Thursday Kung fu basics. No CN. Small class- it was just SK, Nemesis, JB, ES and me.
After hand strike drills, we worked on Leopard Fist some more. I hope I have just about repaired all of the niggly little errors in this form, as well as incorporated the techniques that have been CHANGED to "more advanced applications".
Then we did the Tiger Kick Drill. SK was motioning me up front, and I was just like, "No, no… please, really, don’t make me go up there." That was inappropriate of me and I should not have done it. But I am just not in a good mental space right now to be attempting to lead/demonstrate kung fu. He didn’t make me lead, but as we were going through it, there just seemed to be something wrong. I was going to just let it go and keep my mouth shut, but he kept stopping and looking at me questioningly. So finally I said, "There’s something wrong- I think you’re winding up the Dragon Rides the Wind on the wrong side." The others disagreed with me, and I’m just not feeling confident enough with my kung fu right now to be able to say for sure, "No, you’re mistaken, I know it’s THIS way". I’ll have to go to the gym and just run through it several times with my brain switched off, and see which side it’s REALLY on. If I’m really F’ing up such basic Tiger material, I’m in an even deeper hole that I thought.
Individual formwork time. JB, SK and I went through Catherine Dao several times.
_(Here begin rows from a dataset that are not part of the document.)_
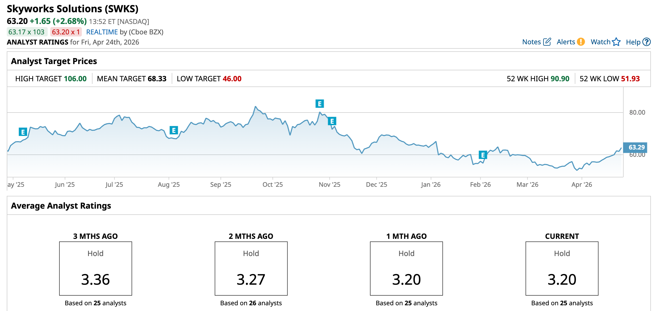
Task: Add stock via Watch link
Action: pyautogui.click(x=601, y=42)
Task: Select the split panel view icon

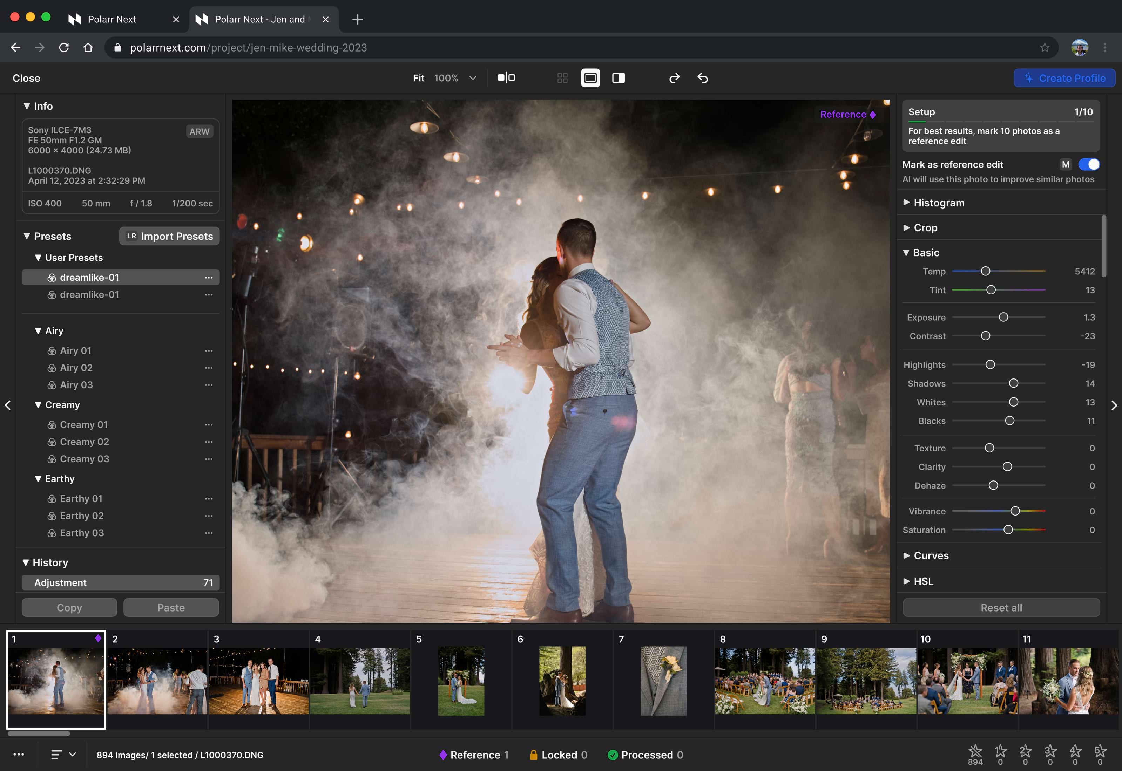Action: point(618,78)
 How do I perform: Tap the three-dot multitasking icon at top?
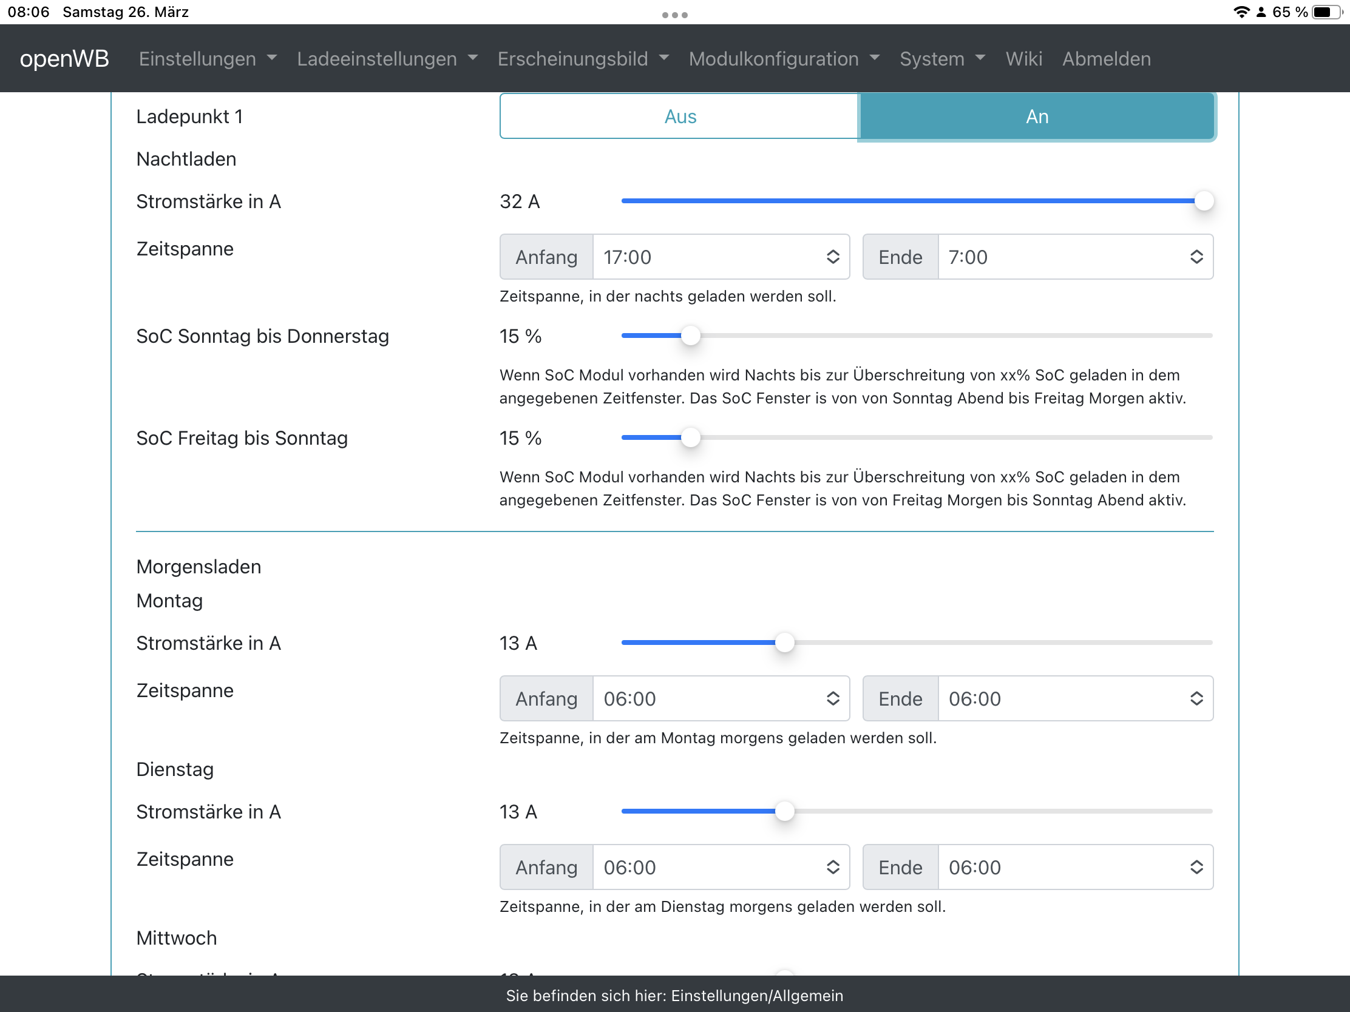674,15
Luckily, JB’s amazing talent for retaining formwork meant she remembered the corrections from the weird end section, so she was able to help SK and me with that part.
Hurricane Hands- I got a few footwork and strike-aiming clarifications from the most recent piece, then the close. The close is a very odd throw that is also going to give me some challenges, I think. But we’re at the end of the form now, so now I can focus on repping and fine-tuning. I feel pretty solid about the first two thirds of the form. I didn’t specifically show SK my Snake-strikes-with-press-blocks tonight, but I whipped out a couple of them just as a transition into the following section, and he mentioned later on the way back to the car that they were visibly improved. That is gratifying, as I continue to work hard on them and continue to struggle with them. I’m trying to add in the breathing now- just where to inhale and where to exhale, not to the hissing stage yet- but it will come.
SK asked me how things were going, and I was still frustrated enough about the Tiger Kick Drill to reply "Everything sucks,"
"What do you mean everything sucks?"
"Doesn’t that pretty much cover it? It is an unambiguous statement."
On the walk back to the car later, I was walking ahead and he caught up to me and pressed, "So what’s this about everything sucking?" Since JM was out of earshot for the moment, I told him in a low voice that I’ve just really been in a hole lately. That I don’t feel that I’ve progressed in a long time, and that even my basic stuff seems to be DEGRADING…. so I’m not just spinning my wheels, but actually going BACKWARD. He said, "What rank are you at now?" I told him, and he said, "Yeah, I had one of those at exactly the same stage." He thinks it’s about getting to a stage where you are comfortable enough with the physicality of the material that your mind is freer to step back and start noticing all sorts of little errors and imperfections that you never even suspected were there. He told me that he hasn’t noticed a slump in the APPEARANCE of my work in class (which was a relief… I was certain that
my suckishness was sticking out like a neon sign). He described his experience as having the exact same symptoms that I described. I said, "So you think it’s just a perception problem, and not that my work is actually getting worse." He said yes. I asked him how long his slump at this stage had lasted, and he said about a month. Mine is about that old now. I hope that means the end of the tunnel is in sight. I have never had a slump this long. I also hope that the general shift upward in my work which usually follows such a slump is not only present this time, but on a par with the severity of the slump!
I am so ready to put this in my rear-view mirror. Dealing with the unravelling of my kung fu training
on top of the layoff on top of my household breaking up is just two too many crises to cope with at once.
It was a relief to get that perspective from SK… I miss the discussions we used to have in the carpool. Although I like JM very much, I just don’t know her as well nor as long as I’ve known SK, not to mention that SK and I are significantly deeper/further into the MA journey than she is…. and there are things that I’d discuss with him that I just don’t feel comfortable discussing in front of her. But now she is always there, and I literally never interact with SK any more as an individual- you can’t interact with HIM any more, you can only interact with THEM. I do sometimes miss HIM.